Fra un anno (3 marzo 2016) dovranno presentarsi di fronte al giudice Emanuele Gavasso, il 42enne di Mareno di Piave gestore del locale, Carmelo Verduci, 38enne calabrese considerato dagli inquirenti il boss, il fratello Vincenzo di 33 anni, Fortunato Manganaro, 23 anni, anche lui calabrese e cugino dei fratelli Verduci nonché cassiere del night (assolto dall’accusa di detenzione di sostanze stupefacenti), e Ivano Faraon. Verranno invece giudicati a giugno con rito abbreviato Carlo Verduci, 25 anni, e Vito Marigo, 55enne di Galzignano Terme che avrebbe ricoperto il ruolo di “reclutatore” delle ballerine. Patteggerà invece la pena Andrea Trentin, considerato dagli inquirenti il “galoppino” dei fratelli Verduci.
Stando alle indagini del pubblico ministero Massimo de Bortoli, titolare dell’inchiesta sul presunto giro di squillo, all’interno del “Lucky” ci sarebbero state decine di ragazze dell’est Europa e del Sudamerica che abitualmente si appartavano con i clienti, pronti a pagare fino a 500 euro per avere un rapporto sessuale con loro. A scoprire il presunto giro di prostituzione erano stati i carabinieri di Conegliano.
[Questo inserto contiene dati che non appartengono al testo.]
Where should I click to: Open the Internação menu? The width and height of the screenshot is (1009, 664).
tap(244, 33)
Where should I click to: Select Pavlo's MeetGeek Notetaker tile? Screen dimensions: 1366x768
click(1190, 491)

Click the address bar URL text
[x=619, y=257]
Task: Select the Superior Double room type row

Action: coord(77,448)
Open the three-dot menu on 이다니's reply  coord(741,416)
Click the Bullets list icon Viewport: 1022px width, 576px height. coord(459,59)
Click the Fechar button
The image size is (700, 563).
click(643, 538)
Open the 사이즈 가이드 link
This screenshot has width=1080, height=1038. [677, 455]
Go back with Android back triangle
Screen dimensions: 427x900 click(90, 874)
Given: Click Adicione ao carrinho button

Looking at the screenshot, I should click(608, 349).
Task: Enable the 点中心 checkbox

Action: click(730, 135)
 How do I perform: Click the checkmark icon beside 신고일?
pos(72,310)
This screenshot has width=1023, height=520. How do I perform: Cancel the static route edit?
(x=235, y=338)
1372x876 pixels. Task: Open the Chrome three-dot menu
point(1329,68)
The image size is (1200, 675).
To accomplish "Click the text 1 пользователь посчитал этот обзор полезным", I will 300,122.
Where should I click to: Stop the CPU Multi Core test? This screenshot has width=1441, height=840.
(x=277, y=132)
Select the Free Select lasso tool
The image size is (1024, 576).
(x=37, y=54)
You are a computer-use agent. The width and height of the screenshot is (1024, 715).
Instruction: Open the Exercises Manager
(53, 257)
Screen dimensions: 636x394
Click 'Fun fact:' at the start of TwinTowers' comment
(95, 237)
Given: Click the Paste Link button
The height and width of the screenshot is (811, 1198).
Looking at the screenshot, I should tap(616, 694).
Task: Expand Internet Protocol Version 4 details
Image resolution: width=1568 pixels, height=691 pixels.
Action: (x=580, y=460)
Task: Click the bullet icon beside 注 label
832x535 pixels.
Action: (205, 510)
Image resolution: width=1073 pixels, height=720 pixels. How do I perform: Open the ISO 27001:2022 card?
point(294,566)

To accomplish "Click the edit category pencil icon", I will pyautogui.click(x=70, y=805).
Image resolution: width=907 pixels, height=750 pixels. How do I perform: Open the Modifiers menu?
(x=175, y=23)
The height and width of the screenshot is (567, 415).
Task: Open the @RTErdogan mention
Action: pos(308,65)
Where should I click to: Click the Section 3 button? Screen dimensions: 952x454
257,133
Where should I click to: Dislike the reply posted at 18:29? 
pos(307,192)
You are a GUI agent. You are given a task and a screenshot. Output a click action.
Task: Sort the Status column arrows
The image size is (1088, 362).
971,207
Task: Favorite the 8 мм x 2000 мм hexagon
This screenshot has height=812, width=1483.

La vicenda aveva portato anche a una serie di arresti. Su richiesta dell’avvocato della difesa Fabio Crea, il giudice Silvio Maras aveva disposto la scarcerazione dei tre fratelli Verduci, Carmelo, 38 anni, Vincenzo, 35 e Carlo, 25, tutti originari di Reggio Calabria e del loro cugino Fortunato Manganaro. Maras per i quattro ha disposto gli arresti domiciliari, in attesa del processo. Secondo l’accusa i quattro (insieme ad altre due persone, arrestate nel blitz dei carabinieri di Conegliano) erano i gestori del night club “Life 128”, conosciuto anche come “Lucky”. All’interno del locale, secondo i carabinieri, era sufficiente chiedere una bottiglia di champagne per far capire ai gestori del locale che si voleva consumare un rapporto sessuale. (f.p.)